Among the entries below, count the lines that contain the word "axis". Write down only the total.

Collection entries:
———

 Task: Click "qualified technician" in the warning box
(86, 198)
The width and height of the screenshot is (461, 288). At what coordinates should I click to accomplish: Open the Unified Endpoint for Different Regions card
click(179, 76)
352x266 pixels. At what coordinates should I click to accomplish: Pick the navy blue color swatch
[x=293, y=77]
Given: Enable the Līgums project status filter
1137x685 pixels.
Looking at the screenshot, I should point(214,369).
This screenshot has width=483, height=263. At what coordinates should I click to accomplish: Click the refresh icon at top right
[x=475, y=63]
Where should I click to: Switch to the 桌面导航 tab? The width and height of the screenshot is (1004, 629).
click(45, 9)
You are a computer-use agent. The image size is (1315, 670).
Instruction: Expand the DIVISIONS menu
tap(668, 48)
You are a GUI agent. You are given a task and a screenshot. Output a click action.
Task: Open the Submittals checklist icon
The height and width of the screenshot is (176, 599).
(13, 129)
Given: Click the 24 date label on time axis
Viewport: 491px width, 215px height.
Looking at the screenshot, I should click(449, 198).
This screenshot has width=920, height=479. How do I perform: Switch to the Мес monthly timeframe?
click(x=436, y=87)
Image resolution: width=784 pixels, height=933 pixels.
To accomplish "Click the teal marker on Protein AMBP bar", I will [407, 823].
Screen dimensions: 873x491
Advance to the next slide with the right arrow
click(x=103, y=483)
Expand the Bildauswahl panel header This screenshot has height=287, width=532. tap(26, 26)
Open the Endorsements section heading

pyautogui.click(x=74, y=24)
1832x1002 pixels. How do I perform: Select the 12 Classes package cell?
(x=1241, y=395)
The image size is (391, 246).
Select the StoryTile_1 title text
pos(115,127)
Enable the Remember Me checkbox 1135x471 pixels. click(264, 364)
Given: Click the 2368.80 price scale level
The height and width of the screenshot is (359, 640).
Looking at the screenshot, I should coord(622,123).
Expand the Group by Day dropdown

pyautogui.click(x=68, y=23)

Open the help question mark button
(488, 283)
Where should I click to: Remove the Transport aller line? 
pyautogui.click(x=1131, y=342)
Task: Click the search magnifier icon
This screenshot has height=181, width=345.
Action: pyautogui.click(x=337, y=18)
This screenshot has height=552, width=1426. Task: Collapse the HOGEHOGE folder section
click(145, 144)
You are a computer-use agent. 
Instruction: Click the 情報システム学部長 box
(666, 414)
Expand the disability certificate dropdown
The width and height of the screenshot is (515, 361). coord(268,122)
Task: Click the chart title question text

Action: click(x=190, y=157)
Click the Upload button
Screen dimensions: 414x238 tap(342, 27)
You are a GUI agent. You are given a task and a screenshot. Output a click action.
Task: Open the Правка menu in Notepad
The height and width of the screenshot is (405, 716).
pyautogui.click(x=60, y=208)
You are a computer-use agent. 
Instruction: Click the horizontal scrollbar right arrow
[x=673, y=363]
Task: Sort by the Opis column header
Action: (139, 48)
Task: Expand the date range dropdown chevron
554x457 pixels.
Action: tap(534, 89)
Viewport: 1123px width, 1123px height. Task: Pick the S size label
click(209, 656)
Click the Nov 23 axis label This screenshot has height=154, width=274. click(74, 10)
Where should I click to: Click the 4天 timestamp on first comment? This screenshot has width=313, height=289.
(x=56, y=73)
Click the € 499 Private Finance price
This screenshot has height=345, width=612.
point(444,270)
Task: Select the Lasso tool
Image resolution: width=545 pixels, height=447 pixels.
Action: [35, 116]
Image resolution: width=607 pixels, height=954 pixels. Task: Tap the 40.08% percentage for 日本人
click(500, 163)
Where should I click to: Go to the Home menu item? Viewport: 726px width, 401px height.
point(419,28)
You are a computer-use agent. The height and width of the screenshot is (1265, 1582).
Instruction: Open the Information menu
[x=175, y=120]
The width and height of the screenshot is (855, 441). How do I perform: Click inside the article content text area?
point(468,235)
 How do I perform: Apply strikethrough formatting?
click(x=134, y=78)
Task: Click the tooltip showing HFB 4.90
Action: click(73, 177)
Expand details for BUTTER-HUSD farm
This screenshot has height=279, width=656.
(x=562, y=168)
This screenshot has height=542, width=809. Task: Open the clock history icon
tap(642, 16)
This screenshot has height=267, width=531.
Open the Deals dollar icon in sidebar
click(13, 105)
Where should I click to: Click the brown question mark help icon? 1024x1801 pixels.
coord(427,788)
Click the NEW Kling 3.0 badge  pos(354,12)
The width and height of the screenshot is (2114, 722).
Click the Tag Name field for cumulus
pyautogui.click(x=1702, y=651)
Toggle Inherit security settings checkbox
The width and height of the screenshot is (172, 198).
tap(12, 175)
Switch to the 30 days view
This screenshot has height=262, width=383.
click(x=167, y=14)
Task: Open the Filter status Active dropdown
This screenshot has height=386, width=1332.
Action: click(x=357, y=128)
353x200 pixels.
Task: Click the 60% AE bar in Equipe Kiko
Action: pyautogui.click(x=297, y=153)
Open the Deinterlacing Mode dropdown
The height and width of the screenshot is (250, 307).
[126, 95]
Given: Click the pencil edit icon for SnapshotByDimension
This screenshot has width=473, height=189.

———

## [Answer section]
2